=== Prompt ===
Write out all of the data exactly as it appears.

┌─ Extracted material

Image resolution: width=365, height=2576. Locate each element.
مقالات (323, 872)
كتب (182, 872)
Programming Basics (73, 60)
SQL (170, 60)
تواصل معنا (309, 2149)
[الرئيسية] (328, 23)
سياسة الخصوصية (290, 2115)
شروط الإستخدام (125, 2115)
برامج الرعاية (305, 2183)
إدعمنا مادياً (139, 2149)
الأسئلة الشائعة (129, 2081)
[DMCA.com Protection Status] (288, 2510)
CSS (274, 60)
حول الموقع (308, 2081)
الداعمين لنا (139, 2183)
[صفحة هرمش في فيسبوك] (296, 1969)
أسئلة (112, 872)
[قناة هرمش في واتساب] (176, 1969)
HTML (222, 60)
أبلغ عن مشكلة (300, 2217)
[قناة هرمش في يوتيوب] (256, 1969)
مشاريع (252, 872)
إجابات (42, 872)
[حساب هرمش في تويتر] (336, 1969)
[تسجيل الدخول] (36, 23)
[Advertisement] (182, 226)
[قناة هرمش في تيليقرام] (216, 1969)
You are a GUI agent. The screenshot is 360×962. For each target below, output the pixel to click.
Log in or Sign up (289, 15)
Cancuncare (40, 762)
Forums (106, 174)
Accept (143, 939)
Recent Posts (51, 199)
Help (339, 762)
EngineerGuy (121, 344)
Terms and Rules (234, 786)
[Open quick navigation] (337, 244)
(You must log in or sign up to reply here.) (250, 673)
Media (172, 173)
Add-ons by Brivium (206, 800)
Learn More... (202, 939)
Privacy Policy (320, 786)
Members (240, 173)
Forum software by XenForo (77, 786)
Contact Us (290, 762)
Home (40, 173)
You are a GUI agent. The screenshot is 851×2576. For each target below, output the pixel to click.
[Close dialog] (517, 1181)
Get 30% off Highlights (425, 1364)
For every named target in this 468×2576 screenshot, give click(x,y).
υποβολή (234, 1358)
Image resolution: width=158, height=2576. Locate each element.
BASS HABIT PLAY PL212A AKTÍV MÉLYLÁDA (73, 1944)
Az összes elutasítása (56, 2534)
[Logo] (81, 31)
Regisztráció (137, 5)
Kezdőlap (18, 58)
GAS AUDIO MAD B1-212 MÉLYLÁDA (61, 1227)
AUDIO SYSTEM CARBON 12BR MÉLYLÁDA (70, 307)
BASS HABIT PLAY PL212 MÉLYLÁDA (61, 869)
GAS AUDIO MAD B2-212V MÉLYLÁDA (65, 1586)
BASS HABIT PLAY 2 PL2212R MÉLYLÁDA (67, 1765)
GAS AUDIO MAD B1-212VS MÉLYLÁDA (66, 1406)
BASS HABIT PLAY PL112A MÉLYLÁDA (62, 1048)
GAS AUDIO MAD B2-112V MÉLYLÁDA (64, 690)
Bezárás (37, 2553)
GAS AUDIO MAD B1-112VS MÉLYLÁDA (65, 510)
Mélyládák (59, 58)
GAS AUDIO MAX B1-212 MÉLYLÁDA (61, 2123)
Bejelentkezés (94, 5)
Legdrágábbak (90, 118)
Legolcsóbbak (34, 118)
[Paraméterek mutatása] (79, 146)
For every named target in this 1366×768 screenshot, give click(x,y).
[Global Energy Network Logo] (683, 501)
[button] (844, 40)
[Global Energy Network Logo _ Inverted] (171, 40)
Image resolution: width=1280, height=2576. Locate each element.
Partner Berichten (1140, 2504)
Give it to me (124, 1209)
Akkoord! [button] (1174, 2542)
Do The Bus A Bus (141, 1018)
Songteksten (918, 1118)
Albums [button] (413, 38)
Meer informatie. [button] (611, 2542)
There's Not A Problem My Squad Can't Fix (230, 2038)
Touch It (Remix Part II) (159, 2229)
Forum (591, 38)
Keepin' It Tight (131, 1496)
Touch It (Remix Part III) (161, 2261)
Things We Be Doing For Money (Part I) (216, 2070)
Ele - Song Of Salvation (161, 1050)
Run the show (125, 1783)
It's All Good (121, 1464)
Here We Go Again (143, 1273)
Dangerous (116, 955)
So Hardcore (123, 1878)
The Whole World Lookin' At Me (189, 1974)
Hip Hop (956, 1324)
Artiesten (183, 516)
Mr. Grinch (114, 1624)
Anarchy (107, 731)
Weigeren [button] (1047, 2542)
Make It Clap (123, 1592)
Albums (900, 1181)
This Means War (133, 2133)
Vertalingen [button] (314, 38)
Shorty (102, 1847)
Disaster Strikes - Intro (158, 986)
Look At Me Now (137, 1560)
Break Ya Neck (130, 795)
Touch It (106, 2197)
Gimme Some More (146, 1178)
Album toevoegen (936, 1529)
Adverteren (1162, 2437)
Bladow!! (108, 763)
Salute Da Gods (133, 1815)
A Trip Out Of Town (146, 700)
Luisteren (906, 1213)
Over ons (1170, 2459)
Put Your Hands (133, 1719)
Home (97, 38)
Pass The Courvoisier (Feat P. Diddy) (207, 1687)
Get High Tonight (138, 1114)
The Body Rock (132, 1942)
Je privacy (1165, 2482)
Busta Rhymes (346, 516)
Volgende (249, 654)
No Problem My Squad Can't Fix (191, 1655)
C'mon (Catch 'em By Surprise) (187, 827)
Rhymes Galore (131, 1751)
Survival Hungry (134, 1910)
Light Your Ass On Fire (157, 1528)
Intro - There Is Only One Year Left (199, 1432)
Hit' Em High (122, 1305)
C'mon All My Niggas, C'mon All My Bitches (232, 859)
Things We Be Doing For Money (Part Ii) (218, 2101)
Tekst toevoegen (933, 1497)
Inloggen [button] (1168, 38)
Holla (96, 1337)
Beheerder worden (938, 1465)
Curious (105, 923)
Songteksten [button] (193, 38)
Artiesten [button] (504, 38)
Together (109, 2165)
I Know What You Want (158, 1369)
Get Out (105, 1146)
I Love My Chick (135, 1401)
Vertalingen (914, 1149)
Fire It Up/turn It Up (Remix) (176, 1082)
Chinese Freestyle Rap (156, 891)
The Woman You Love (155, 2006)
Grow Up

└─

=== Result ===
Image resolution: width=365, height=2576. Locate each element.
مقالات (323, 872)
كتب (182, 872)
Programming Basics (73, 60)
SQL (170, 60)
تواصل معنا (309, 2149)
[الرئيسية] (328, 23)
سياسة الخصوصية (290, 2115)
شروط الإستخدام (125, 2115)
برامج الرعاية (305, 2183)
إدعمنا مادياً (139, 2149)
الأسئلة الشائعة (129, 2081)
[DMCA.com Protection Status] (288, 2510)
CSS (274, 60)
حول الموقع (308, 2081)
الداعمين لنا (139, 2183)
[صفحة هرمش في فيسبوك] (296, 1969)
أسئلة (112, 872)
[قناة هرمش في واتساب] (176, 1969)
HTML (222, 60)
أبلغ عن مشكلة (300, 2217)
[قناة هرمش في يوتيوب] (256, 1969)
مشاريع (252, 872)
إجابات (42, 872)
[حساب هرمش في تويتر] (336, 1969)
[تسجيل الدخول] (36, 23)
[Advertisement] (182, 226)
[قناة هرمش في تيليقرام] (216, 1969)
You are a GUI agent. The screenshot is 360×962. For each target below, output the pixel to click.
Log in or Sign up (289, 15)
Cancuncare (40, 762)
Forums (106, 174)
Accept (143, 939)
Recent Posts (51, 199)
Help (339, 762)
EngineerGuy (121, 344)
Terms and Rules (234, 786)
[Open quick navigation] (337, 244)
(You must log in or sign up to reply here.) (250, 673)
Media (172, 173)
Add-ons by Brivium (206, 800)
Learn More... (202, 939)
Privacy Policy (320, 786)
Members (240, 173)
Forum software by XenForo (77, 786)
Contact Us (290, 762)
Home (40, 173)
You are a GUI agent. The screenshot is 851×2576. For each target below, output the pixel to click.
[Close dialog] (517, 1181)
Get 30% off Highlights (425, 1364)
For every named target in this 468×2576 screenshot, give click(x,y).
υποβολή (234, 1358)
Image resolution: width=158, height=2576. Locate each element.
BASS HABIT PLAY PL212A AKTÍV MÉLYLÁDA (73, 1944)
Az összes elutasítása (56, 2534)
[Logo] (81, 31)
Regisztráció (137, 5)
Kezdőlap (18, 58)
GAS AUDIO MAD B1-212 MÉLYLÁDA (61, 1227)
AUDIO SYSTEM CARBON 12BR MÉLYLÁDA (70, 307)
BASS HABIT PLAY PL212 MÉLYLÁDA (61, 869)
GAS AUDIO MAD B2-212V MÉLYLÁDA (65, 1586)
BASS HABIT PLAY 2 PL2212R MÉLYLÁDA (67, 1765)
GAS AUDIO MAD B1-212VS MÉLYLÁDA (66, 1406)
BASS HABIT PLAY PL112A MÉLYLÁDA (62, 1048)
GAS AUDIO MAD B2-112V MÉLYLÁDA (64, 690)
Bezárás (37, 2553)
GAS AUDIO MAD B1-112VS MÉLYLÁDA (65, 510)
Mélyládák (59, 58)
GAS AUDIO MAX B1-212 MÉLYLÁDA (61, 2123)
Bejelentkezés (94, 5)
Legdrágábbak (90, 118)
Legolcsóbbak (34, 118)
[Paraméterek mutatása] (79, 146)
For every named target in this 1366×768 screenshot, give click(x,y).
[Global Energy Network Logo] (683, 501)
[button] (844, 40)
[Global Energy Network Logo _ Inverted] (171, 40)
Image resolution: width=1280, height=2576. Locate each element.
Partner Berichten (1140, 2504)
Give it to me (124, 1209)
Akkoord! [button] (1174, 2542)
Do The Bus A Bus (141, 1018)
Songteksten (918, 1118)
Albums [button] (413, 38)
Meer informatie. [button] (611, 2542)
There's Not A Problem My Squad Can't Fix (230, 2038)
Touch It (Remix Part II) (159, 2229)
Forum (591, 38)
Keepin' It Tight (131, 1496)
Touch It (Remix Part III) (161, 2261)
Things We Be Doing For Money (Part I) (216, 2070)
Ele - Song Of Salvation (161, 1050)
Run the show (125, 1783)
It's All Good (121, 1464)
Here We Go Again (143, 1273)
Dangerous (116, 955)
So Hardcore (123, 1878)
The Whole World Lookin' At Me (189, 1974)
Hip Hop (956, 1324)
Artiesten (183, 516)
Mr. Grinch (114, 1624)
Anarchy (107, 731)
Weigeren [button] (1047, 2542)
Make It Clap (123, 1592)
Albums (900, 1181)
This Means War (133, 2133)
Vertalingen [button] (314, 38)
Shorty (102, 1847)
Disaster Strikes - Intro (158, 986)
Look At Me Now (137, 1560)
Break Ya Neck (130, 795)
Touch It (106, 2197)
Gimme Some More (146, 1178)
Album toevoegen (936, 1529)
Adverteren (1162, 2437)
Bladow!! (108, 763)
Salute Da Gods (133, 1815)
A Trip Out Of Town (146, 700)
Luisteren (906, 1213)
Over ons (1170, 2459)
Put Your Hands (133, 1719)
Home (97, 38)
Pass The Courvoisier (Feat P. Diddy) (207, 1687)
Get High Tonight (138, 1114)
The Body Rock (132, 1942)
Je privacy (1165, 2482)
Busta Rhymes (346, 516)
Volgende (249, 654)
No Problem My Squad Can't Fix (191, 1655)
C'mon (Catch 'em By Surprise) (187, 827)
Rhymes Galore (131, 1751)
Survival Hungry (134, 1910)
Light Your Ass On Fire (157, 1528)
Intro - There Is Only One Year Left (199, 1432)
Hit' Em High (122, 1305)
C'mon All My Niggas, C'mon All My Bitches (232, 859)
Things We Be Doing For Money (Part Ii) (218, 2101)
Tekst toevoegen (933, 1497)
Inloggen [button] (1168, 38)
Holla (96, 1337)
Beheerder worden (938, 1465)
Curious (105, 923)
Songteksten [button] (193, 38)
Artiesten [button] (504, 38)
Together (109, 2165)
I Know What You Want (158, 1369)
Get Out (105, 1146)
I Love My Chick (135, 1401)
Vertalingen (914, 1149)
Fire It Up/turn It Up (Remix) (176, 1082)
Chinese Freestyle Rap (156, 891)
The Woman You Love (155, 2006)
Grow Up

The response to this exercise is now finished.